Non c'erano prove per giudicare colpevole Caterina Abbattista di concorso in omicidio: la donna sapeva della truffa ai danni di Gloria Rosboch ma era estranea al delitto. Ieri sono state depositate le motivazioni della sentenza della Corte d'Assise d'Ivrea che, lo scorso 19 giugno, ha assolto dal reato più pesante la madre di Gabriele Defilippi, reoconfesso autore dell'omicidio della professoressa Gloria Rosboch di Castellamonte. Quella stessa sentenza che, invece, ha condannato la donna (nel video sotto il giorno della sentenza) a 14 mesi per il reato di truffa.

Secondo i giudici è risultata inaffidabile la testimonianza di Sofia Sabouh, ex fidanzata di Gabriele Defilippi, e inconsistente la prova dei tabulati telefonici che avrebbero dovuto dimostrare come, il giorno dell'omicidio, la donna fosse uscita dall'ospedale di Ivrea (dove lavorava nel reparto di pediatria) per raggiungere il figlio. Secondo la Corte, gli elementi indiziari proposti dall'accusa non hanno trovato fondamento.
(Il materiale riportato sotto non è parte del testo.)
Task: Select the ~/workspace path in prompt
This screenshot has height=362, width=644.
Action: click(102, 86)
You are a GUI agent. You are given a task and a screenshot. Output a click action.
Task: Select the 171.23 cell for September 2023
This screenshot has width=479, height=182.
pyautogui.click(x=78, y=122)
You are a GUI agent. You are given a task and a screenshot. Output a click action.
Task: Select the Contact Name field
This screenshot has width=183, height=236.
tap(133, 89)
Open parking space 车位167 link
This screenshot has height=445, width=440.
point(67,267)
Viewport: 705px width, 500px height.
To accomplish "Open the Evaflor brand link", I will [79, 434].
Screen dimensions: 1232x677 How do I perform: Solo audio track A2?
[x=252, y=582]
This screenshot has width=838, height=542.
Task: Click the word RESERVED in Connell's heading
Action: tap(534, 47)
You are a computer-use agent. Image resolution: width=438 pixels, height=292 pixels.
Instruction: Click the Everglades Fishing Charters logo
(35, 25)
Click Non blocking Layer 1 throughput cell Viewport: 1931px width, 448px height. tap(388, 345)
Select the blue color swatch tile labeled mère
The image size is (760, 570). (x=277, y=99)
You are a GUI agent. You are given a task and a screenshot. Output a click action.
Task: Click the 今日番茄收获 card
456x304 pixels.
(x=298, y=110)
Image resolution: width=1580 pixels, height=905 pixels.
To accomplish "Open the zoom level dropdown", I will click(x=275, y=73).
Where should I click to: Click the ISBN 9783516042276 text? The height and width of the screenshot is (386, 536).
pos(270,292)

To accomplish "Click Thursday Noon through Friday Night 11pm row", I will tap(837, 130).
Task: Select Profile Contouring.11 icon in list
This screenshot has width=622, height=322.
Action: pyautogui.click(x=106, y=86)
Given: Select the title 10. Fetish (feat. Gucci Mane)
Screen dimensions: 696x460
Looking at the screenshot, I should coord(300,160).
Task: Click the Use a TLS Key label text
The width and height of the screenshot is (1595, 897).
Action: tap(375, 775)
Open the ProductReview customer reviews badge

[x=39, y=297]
Anche la testimonianza del fratellino di Defilippi non è stata giudicata affidabile. Diversa la situazione per la truffa: anche per i giudici gli elementi raccolti dagli investigatori hanno confermato un suo ruolo nel raggiro ai danni della Rosboch.

«La scelta pur dolorosa di Caterina di affrontare il processo pubblico in Corte d'Assise l'ha giustamente e finalmente ricompensata - dicono gli avvocato Tommaso Levi e Gianpaolo Zancan, legali della Abbattista - vorremmo anche noi che il processo finisse ma siamo costretti ad appellare la sentenza di condanna per la truffa perché frutto di un equivoco che il codice non consente: quello di obbligare la madre a trasformarsi in un carabiniere nei confronti del proprio figlio». Se ne riparlerà in Appello: anche la Procura di Ivrea, quasi sicuramente, presenterà ricorso.